Ruiz MA, Reske T, Cefalu C, Estrada J. J. Int. Assoc. Provid. AIDS Care 2013; 12(4): 266-269.

Affiliation

Louisiana State University Health Sciences Center, Stanley Scott Cancer Center, Section of Geriatric Medicine, New Orleans, LA, USA.

Copyright

(Copyright © 2013, SAGE Publishing)

DOI

10.1177/2325957413488204

PMID

23719236

Abstract

Background:Falls is a common geriatric syndrome that has not been well characterized in HIV-infected populations.Methods:We retrospectively reviewed our database and identified patients who fell over the last 12 months.Results:Thirty-two patients were identified (incidence rate of 16 × 1000 patients per year).

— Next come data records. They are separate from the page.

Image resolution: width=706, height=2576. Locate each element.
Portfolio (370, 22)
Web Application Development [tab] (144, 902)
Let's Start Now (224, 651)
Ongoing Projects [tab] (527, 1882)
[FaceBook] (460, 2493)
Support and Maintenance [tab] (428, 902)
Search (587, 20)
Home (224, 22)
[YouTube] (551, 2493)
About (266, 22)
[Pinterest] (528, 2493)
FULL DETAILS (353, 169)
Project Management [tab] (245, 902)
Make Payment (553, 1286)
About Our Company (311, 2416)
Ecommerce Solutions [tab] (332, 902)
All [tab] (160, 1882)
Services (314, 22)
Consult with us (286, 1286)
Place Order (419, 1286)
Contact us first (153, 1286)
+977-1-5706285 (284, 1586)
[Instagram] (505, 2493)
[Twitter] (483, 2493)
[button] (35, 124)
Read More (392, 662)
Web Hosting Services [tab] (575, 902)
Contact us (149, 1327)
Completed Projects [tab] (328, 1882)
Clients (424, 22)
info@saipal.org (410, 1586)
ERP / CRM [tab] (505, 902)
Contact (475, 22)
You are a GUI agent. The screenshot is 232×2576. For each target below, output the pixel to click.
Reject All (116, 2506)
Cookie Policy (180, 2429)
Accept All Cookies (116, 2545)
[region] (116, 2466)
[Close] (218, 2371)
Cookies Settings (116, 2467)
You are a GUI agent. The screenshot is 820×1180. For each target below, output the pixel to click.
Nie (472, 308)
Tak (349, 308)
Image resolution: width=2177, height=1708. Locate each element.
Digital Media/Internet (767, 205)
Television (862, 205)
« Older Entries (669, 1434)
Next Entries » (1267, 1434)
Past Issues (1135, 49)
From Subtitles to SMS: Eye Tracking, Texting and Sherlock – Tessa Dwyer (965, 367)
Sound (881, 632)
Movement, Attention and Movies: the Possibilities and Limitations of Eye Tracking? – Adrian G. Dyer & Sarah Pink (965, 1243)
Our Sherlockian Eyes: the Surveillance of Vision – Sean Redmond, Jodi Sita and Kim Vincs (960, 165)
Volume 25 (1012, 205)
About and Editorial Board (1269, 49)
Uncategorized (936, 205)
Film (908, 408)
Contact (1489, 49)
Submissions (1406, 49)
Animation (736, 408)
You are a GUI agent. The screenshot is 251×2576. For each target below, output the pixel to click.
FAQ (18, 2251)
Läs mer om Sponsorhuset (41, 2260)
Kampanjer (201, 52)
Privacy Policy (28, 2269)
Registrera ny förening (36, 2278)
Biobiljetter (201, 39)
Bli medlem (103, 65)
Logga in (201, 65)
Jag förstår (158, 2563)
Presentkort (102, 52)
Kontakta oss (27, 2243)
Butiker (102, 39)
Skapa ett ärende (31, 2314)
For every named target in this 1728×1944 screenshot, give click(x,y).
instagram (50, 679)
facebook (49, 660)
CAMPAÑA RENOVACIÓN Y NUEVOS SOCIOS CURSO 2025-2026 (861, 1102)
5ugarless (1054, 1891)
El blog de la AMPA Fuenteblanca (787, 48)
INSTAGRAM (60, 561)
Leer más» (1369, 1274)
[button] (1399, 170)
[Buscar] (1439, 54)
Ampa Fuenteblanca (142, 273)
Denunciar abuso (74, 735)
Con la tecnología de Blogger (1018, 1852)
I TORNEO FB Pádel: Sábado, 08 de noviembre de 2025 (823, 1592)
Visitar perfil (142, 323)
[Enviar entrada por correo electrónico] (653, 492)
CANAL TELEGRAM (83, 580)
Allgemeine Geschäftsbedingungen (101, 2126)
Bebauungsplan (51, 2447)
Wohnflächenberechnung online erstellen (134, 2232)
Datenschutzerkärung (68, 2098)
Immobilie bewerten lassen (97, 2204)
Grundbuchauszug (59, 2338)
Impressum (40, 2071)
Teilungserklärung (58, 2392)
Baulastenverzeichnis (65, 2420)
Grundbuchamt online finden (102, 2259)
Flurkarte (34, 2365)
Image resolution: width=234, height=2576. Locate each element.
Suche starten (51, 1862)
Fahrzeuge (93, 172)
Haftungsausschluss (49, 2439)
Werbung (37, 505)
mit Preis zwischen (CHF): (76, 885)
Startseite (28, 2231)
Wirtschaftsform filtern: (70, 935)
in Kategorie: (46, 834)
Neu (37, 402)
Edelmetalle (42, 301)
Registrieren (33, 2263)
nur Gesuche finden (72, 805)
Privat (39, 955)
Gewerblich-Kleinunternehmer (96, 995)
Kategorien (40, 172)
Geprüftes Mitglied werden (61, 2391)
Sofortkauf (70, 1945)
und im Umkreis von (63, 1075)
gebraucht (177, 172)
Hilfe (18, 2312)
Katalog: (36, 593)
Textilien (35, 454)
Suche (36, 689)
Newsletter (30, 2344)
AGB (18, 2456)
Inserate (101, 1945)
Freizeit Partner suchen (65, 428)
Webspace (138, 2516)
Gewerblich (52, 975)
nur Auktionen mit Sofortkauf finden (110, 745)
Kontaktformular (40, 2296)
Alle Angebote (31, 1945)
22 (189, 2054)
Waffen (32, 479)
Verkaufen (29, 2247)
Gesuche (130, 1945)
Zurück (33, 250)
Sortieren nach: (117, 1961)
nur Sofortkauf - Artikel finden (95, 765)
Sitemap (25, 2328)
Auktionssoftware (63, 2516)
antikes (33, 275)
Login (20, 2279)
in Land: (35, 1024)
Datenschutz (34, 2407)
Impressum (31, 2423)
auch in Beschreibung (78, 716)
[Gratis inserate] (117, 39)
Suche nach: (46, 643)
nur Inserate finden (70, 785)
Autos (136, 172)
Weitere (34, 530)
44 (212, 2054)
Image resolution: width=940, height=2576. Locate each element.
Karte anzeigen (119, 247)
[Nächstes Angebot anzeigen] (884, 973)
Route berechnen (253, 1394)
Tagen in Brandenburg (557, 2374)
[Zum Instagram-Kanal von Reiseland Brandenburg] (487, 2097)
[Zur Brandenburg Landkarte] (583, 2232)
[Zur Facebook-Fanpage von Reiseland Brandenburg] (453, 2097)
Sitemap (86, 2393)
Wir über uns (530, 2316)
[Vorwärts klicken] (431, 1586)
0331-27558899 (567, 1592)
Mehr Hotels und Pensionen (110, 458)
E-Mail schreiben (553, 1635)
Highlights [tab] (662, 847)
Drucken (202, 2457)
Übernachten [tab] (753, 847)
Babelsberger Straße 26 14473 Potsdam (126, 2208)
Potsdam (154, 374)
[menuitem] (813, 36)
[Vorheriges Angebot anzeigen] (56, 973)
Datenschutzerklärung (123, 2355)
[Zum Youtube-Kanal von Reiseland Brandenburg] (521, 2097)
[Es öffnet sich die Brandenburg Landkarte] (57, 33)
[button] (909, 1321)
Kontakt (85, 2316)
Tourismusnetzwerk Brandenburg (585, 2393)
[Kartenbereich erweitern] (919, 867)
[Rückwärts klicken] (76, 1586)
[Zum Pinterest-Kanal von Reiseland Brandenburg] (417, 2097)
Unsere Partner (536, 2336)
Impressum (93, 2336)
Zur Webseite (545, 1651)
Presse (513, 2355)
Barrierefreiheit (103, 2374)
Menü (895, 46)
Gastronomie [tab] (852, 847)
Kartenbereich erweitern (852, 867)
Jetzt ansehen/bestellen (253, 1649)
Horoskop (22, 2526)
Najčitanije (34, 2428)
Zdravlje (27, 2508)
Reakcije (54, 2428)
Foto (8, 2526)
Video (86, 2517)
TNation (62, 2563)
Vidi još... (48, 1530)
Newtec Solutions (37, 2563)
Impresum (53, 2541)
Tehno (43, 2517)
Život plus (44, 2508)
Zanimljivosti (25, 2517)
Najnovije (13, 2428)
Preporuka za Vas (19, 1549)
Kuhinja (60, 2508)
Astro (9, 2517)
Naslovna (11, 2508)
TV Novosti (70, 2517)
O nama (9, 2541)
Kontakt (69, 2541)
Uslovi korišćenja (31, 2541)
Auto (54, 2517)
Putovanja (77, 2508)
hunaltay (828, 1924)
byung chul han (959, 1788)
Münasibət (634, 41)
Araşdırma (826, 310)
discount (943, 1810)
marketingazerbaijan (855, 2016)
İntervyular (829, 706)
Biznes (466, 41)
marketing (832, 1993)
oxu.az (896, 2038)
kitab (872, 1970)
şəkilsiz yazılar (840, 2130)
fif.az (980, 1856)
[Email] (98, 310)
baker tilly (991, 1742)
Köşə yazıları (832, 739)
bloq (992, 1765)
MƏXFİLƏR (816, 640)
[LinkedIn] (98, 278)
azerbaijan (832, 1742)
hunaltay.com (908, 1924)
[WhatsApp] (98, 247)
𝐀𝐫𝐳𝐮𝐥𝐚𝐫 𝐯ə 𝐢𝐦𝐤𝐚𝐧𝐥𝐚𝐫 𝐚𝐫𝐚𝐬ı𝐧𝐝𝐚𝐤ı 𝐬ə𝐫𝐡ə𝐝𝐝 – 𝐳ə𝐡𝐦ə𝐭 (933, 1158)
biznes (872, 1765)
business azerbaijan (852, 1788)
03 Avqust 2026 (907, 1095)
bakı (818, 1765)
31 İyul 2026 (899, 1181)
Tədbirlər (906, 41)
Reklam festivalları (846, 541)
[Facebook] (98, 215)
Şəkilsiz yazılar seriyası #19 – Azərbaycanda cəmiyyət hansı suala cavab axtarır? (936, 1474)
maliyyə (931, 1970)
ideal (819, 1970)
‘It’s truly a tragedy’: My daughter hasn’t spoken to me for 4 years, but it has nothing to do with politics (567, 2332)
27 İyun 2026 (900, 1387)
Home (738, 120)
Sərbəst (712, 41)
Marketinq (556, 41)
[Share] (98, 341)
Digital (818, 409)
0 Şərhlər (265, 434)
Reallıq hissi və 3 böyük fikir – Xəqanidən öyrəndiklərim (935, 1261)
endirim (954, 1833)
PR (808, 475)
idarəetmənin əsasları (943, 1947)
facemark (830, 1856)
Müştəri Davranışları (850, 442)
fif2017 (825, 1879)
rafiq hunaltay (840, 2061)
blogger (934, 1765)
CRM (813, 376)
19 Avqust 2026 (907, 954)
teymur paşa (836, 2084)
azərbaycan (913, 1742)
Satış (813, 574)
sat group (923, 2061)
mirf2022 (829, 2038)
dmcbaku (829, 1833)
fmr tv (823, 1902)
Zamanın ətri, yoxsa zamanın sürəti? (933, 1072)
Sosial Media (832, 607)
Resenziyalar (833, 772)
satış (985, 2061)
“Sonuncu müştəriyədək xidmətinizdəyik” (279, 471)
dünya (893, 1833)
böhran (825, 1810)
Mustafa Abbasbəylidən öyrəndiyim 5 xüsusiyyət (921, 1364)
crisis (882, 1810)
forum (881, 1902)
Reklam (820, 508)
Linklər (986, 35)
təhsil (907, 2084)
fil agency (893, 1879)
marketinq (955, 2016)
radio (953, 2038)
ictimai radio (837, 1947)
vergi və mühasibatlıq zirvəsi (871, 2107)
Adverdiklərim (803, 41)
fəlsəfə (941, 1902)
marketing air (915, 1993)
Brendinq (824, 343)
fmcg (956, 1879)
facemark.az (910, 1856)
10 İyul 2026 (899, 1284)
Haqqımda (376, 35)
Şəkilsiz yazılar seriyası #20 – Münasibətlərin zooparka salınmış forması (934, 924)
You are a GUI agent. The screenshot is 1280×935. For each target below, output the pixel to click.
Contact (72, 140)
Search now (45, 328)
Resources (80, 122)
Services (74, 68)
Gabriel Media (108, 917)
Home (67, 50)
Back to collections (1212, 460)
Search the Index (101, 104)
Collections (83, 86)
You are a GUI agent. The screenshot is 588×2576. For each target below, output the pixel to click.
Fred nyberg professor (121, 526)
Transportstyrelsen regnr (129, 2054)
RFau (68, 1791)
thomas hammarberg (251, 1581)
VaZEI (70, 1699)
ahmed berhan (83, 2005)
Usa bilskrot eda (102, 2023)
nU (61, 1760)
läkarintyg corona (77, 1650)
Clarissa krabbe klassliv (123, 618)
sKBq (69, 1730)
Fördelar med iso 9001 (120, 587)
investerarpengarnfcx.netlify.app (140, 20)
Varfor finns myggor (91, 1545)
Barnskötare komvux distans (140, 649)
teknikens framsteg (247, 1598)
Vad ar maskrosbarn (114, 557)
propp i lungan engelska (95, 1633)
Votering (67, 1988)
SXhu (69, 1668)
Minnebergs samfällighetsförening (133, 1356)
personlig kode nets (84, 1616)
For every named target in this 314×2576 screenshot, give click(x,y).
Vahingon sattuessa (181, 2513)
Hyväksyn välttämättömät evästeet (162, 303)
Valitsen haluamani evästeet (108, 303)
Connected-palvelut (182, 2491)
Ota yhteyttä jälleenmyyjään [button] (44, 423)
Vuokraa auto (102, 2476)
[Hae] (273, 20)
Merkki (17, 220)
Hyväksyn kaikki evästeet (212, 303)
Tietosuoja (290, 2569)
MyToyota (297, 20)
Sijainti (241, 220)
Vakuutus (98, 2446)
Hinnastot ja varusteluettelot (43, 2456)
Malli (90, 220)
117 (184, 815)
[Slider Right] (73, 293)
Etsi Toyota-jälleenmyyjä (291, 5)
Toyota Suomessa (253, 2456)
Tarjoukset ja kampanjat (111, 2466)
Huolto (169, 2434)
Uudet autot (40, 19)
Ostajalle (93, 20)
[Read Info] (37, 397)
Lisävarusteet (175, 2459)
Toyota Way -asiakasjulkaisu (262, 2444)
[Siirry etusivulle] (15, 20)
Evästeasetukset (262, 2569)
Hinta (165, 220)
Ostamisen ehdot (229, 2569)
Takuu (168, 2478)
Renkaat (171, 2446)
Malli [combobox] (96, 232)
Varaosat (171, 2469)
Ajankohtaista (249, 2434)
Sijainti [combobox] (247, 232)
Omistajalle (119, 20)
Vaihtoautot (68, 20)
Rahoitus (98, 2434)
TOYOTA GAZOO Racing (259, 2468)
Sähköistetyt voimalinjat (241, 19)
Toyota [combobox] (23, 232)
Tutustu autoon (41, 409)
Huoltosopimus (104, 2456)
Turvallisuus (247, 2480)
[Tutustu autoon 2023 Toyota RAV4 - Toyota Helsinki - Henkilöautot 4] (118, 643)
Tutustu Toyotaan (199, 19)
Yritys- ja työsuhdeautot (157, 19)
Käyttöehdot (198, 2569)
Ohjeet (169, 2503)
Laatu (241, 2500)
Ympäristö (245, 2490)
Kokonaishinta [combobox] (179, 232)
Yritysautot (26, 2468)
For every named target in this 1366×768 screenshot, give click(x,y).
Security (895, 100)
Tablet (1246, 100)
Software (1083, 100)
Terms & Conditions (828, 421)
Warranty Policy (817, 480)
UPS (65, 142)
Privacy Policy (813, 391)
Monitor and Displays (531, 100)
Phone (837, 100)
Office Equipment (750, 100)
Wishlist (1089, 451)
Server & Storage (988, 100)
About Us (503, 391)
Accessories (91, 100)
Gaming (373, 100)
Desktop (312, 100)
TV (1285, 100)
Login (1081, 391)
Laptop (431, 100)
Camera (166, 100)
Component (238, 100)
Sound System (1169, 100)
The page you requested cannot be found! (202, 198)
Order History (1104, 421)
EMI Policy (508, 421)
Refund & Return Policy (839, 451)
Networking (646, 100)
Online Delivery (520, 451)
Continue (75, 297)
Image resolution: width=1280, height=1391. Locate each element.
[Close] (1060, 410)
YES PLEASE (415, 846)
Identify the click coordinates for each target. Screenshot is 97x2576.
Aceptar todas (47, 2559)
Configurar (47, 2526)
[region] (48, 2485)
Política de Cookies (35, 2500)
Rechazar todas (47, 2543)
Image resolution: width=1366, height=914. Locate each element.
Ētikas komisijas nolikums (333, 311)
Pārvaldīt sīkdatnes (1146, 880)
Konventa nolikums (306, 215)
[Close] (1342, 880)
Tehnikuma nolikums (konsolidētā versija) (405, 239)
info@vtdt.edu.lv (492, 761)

Twenty-five percent were female and 75% male. Sixty-seven percent were African American with 33% Caucasians. Average age was 48.19, number of years with HIV infection on average was 9.38 years, mean CD4 count 347.2 cell/mm(3), mean HIV viral load was 31 379 copies/mL. The average number of medications was 8.7 with a mean of 3.48 comorbidities. The mean vitamin D level was 27.20. Sixty-two percent of patients were compliant with antiretroviral therapy. Univariate and multivariate analysis showed that number of medications (< .005 medications; P < .005), more than 3 comorbidities (P < .005), and noncompliance (P < .001) were related to falls in this population.Conclusion:Falls is a common geriatric syndrome. Associated risk factors in our cohort included number of medications, more than 3 comorbidities, and noncompliance. Larger studies are needed to properly characterize this geriatric syndrome in HIV-infected patients. As HIV-infected populations age, a shift into a more comprehensive geriatrics care including fall risk evaluation may be needed.